In his writings on ethics and politics Aristotle was nearer to the Sophists than to Plato. There is no single ‘good’ over and above all other goods; what is good differs for different people or circumstances. Conduct is taken out of the sphere of philosophical knowledge, whose subject-matter must conform to permanent laws and confined to the contingent. Its regulation becomes a matter of practical good sense, almost of knack, or flair. On this basis, Aristotle worked out his doctrine of each separate virtue as a mean between two extremes. As to the exact point on the scale between, say, foolhardiness and cowardice at which true courage lay, he could only say it is “where the man of practical wisdom would put it.” Conforming to his scientific outlook, his writings on political theory were based on a collection of descriptions of no less than 158 different Greek constitutions amassed by himself and his pupils.
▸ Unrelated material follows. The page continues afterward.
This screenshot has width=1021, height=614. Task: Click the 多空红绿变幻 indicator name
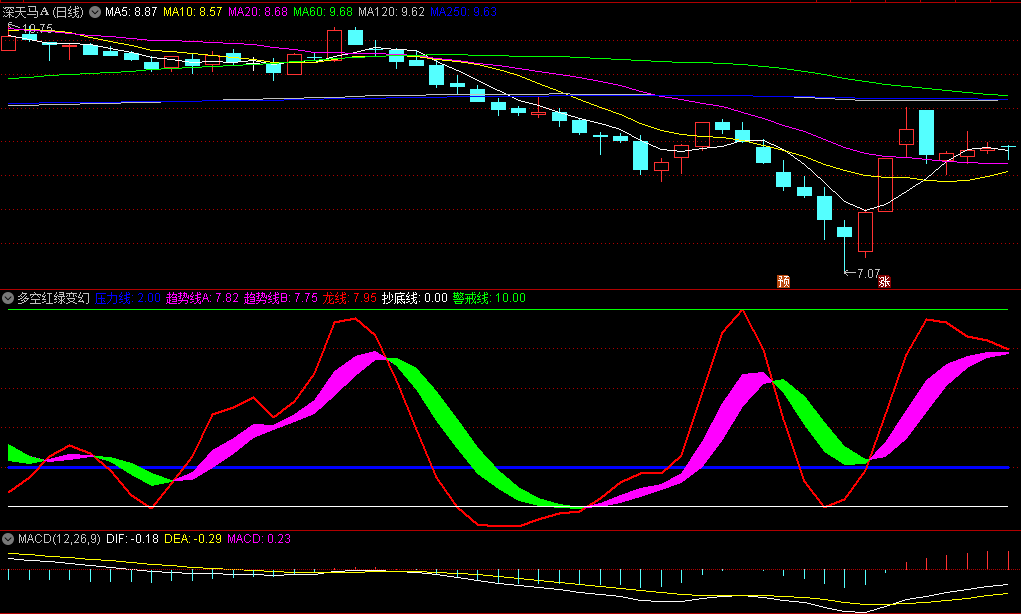coord(53,298)
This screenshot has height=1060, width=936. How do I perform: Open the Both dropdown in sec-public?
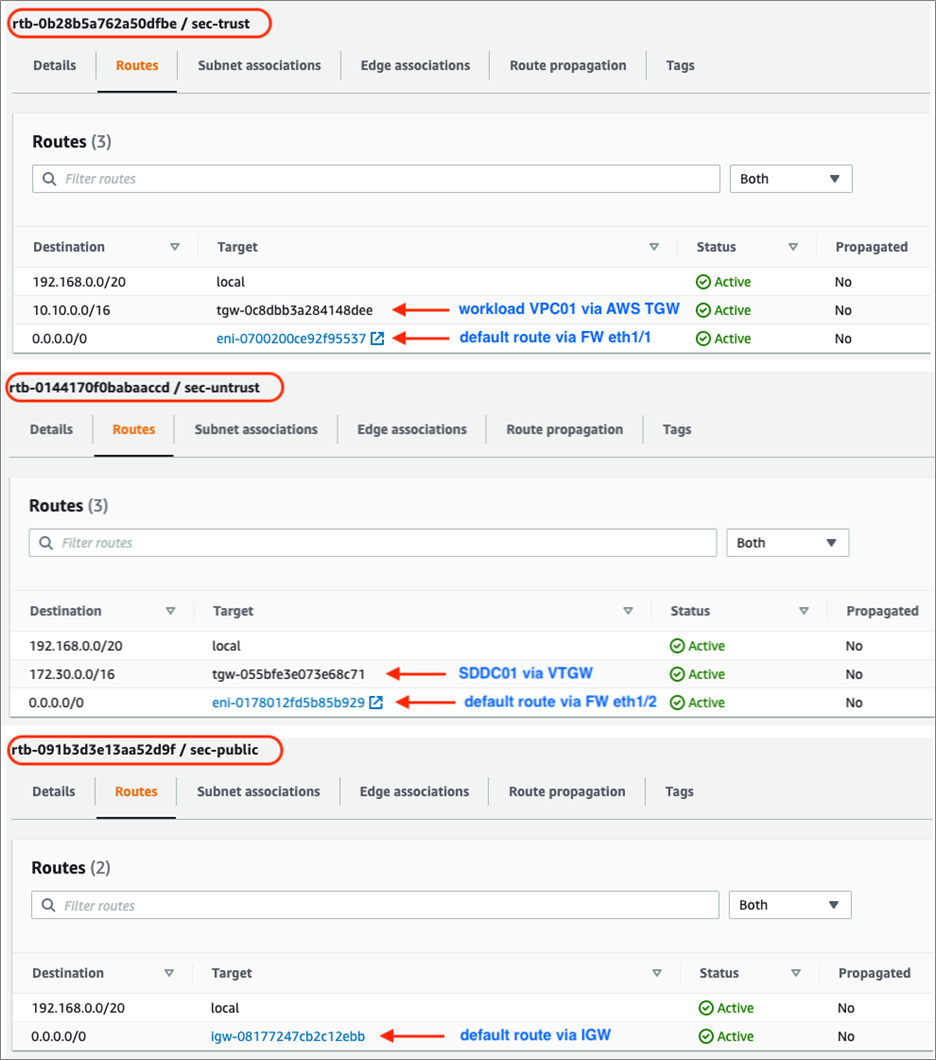789,905
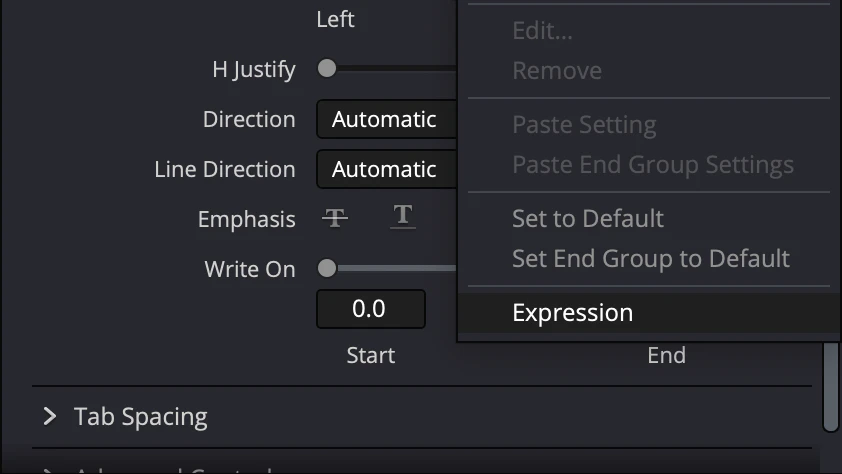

This invaluable collection of historical material was entirely lost until the Constitution of Athens, written by Aristotle himself, turned up on a papyrus, in the sands of Egypt in 1890.
By the introduction of symbols Aristotle was the first to evolve a system of purely formal logic. This was based entirely on the syllogism, the varieties of which he classified exhaustively. (At its simplest a syllogism states a general rule—the major premise—, specifies a particular case as coming under that rule—the minor premise—, and draws the conclusion: e.g. “All animals are mortal; men are animals; therefore men are mortal’.) All logic in its formal aspect, even induction (the argument from particular cases to general laws), was reduced to syllogistic form. The system had immense influence through the Middle Ages and it was only in the 20th century that the ‘traditional logic’ based on Aristotle was substantially modified.